◆ Written exercise ◆
Copy out each line of the items below that contains the word "dimensions".
*** The records
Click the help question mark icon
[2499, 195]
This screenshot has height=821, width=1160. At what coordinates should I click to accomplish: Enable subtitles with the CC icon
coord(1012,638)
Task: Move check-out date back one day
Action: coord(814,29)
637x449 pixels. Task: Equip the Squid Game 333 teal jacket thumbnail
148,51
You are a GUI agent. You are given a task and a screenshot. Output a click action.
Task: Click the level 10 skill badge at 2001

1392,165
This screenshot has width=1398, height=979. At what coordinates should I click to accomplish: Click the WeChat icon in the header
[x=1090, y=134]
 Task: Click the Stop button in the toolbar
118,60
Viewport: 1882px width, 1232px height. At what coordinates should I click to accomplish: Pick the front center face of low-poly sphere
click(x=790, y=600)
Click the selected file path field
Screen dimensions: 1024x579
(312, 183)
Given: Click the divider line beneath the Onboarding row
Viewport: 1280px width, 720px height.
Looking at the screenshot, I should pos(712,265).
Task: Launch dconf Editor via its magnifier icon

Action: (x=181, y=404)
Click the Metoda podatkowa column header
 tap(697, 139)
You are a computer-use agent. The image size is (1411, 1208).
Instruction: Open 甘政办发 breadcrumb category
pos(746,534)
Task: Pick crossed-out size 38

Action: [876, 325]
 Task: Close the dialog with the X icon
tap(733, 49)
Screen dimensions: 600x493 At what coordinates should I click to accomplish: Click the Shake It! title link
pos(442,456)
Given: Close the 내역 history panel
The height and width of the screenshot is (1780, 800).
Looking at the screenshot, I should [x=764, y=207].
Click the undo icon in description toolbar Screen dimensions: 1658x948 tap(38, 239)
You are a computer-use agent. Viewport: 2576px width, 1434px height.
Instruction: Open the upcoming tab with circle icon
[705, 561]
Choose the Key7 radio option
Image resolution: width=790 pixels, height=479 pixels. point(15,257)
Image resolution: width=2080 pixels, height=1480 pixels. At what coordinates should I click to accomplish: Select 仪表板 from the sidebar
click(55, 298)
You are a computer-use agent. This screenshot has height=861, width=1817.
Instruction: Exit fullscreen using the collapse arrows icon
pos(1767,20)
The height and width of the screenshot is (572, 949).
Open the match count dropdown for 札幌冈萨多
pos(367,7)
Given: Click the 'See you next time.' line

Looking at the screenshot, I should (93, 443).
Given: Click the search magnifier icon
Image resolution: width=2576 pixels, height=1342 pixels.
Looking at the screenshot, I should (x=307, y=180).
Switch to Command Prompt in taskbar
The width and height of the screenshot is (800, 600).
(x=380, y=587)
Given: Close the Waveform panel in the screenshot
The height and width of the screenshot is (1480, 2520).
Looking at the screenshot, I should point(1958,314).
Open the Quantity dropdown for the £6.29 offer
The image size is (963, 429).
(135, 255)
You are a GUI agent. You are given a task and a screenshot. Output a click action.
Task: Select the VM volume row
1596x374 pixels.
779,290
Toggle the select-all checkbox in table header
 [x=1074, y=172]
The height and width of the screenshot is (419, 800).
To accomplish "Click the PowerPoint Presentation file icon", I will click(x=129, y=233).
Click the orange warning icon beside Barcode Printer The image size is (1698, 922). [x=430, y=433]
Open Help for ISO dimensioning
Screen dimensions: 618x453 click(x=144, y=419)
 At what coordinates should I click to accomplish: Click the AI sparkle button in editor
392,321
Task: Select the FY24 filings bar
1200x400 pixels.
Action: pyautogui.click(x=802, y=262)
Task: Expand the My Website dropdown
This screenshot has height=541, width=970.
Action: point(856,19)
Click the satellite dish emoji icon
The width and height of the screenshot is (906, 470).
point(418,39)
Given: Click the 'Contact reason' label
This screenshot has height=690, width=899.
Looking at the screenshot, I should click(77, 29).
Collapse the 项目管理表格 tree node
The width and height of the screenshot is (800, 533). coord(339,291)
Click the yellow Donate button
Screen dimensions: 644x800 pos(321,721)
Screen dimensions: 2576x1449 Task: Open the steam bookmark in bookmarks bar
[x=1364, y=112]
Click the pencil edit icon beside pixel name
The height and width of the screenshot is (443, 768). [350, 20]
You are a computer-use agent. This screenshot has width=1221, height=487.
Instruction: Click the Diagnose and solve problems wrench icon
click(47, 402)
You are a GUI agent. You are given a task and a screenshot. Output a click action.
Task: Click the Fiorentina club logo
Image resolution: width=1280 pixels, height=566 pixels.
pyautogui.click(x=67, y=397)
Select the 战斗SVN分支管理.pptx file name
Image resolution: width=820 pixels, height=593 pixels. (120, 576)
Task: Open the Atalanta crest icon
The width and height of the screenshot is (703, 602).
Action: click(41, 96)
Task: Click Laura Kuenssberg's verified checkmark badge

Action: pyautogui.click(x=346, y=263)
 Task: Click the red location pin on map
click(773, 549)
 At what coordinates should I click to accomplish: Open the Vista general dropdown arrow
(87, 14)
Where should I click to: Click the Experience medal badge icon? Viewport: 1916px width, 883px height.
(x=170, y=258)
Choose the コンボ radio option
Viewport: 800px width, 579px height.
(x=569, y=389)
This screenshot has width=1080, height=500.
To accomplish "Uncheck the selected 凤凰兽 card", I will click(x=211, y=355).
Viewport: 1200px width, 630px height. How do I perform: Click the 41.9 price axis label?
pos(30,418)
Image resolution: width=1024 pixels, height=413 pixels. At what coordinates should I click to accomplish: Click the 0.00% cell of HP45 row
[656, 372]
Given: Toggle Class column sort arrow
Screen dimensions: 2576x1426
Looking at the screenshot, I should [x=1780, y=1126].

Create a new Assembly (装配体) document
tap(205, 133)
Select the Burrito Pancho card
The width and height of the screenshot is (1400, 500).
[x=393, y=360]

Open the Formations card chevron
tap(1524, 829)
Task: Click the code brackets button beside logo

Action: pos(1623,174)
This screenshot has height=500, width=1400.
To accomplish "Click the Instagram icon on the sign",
******
◆ Result below ◆
Screen dimensions: 1024x579
Screen dimensions: 600x493 At what coordinates should I click to accomplish: Click the Shake It! title link
Click the undo icon in description toolbar Screen dimensions: 1658x948 tap(38, 239)
Screen dimensions: 618x453 click(x=144, y=419)
Screen dimensions: 644x800 pos(321,721)
Screen dimensions: 2576x1449 Task: Open the steam bookmark in bookmarks bar
Screen dimensions: 2576x1426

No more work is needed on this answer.